Self-service ML training platform. Click a button, train on cloud GPUs using your own AWS account via GitHub Actions. No credential sharing required.
sequenceDiagram
autonumber
actor User
participant Web as Web UI
participant GH as GitHub Actions
participant AWS as AWS Cloud
User->>Web: Submit Training Job
Web->>GH: Trigger Workflow
GH->>AWS: Provision GPU Instance (Terraform)
activate AWS
AWS->>AWS: Run Training Container
AWS->>GH: Upload Model Artifacts
GH->>AWS: Destroy Infrastructure
deactivate AWS
All compute happens in user's GitHub Actions + AWS account. TrainForge just orchestrates via GitHub API.
graph TB
User([👤 User])
subgraph Platform["🚀 TrainForge Platform"]
Web["🌐 Web UI"]
end
subgraph Orchestration["⚙️ Orchestration"]

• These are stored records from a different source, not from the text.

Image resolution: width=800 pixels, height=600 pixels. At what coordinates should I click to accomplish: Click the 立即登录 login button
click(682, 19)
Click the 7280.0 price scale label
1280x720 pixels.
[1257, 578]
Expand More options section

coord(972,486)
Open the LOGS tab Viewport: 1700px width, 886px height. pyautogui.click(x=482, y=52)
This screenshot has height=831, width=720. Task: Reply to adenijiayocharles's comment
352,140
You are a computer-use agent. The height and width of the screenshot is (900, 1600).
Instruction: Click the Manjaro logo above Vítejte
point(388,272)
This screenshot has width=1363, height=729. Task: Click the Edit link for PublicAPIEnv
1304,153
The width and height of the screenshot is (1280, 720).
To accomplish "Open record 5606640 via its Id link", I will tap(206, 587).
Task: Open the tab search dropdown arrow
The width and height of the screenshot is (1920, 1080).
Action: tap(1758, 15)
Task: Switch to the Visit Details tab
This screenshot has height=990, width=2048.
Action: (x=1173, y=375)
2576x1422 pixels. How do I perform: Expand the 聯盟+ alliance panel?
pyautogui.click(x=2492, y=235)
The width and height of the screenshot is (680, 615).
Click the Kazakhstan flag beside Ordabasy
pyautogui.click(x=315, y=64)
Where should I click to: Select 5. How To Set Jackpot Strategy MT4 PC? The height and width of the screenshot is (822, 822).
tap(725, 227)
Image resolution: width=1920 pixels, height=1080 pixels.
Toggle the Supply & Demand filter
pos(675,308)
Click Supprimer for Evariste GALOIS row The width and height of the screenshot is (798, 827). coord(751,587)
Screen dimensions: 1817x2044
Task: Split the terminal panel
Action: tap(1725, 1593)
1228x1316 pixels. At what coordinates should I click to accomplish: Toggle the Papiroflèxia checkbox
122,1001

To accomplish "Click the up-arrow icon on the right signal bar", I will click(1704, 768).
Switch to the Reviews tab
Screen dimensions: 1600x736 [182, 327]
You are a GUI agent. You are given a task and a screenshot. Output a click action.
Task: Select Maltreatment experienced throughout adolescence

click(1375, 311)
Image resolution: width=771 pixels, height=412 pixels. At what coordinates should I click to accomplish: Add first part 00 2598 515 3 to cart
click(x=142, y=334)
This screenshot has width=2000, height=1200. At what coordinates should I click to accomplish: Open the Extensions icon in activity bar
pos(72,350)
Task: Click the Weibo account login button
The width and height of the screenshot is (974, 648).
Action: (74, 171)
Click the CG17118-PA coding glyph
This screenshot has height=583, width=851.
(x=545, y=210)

GH["GitHub Actions<br/>(CI/CD Runners)"]
end
subgraph AWS["☁️ AWS Cloud"]
direction TB
subgraph VPC["🔒 VPC"]
subgraph Public["Public Subnet"]
GPU["🖥️ GPU Node (g4dn)"]
end
subgraph Private["Private Subnet"]
Monitor["📊 Future: MLflow"]
end
end
S3[("🪣 S3 Bucket<br/>datasets | checkpoints")]
end
User -->|1. Submit Job| Web
Web -->|2. Dispatch Workflow| GH
GH -->|3. Terraform Apply| VPC
GH -->|4. Run Training| GPU
GPU <-->|5. Sync Data| S3
- Zero Trust: TrainForge never sees AWS credentials (stored in GitHub Secrets)
- Minimal Permissions: GitHub App has minimal permissions (Contents + Actions write)
- Data Sovereignty: All compute runs in user's accounts
- Privacy: No code or data storage on TrainForge servers
- One-click training via GitHub Actions
- Runs on your AWS infrastructure (you control costs)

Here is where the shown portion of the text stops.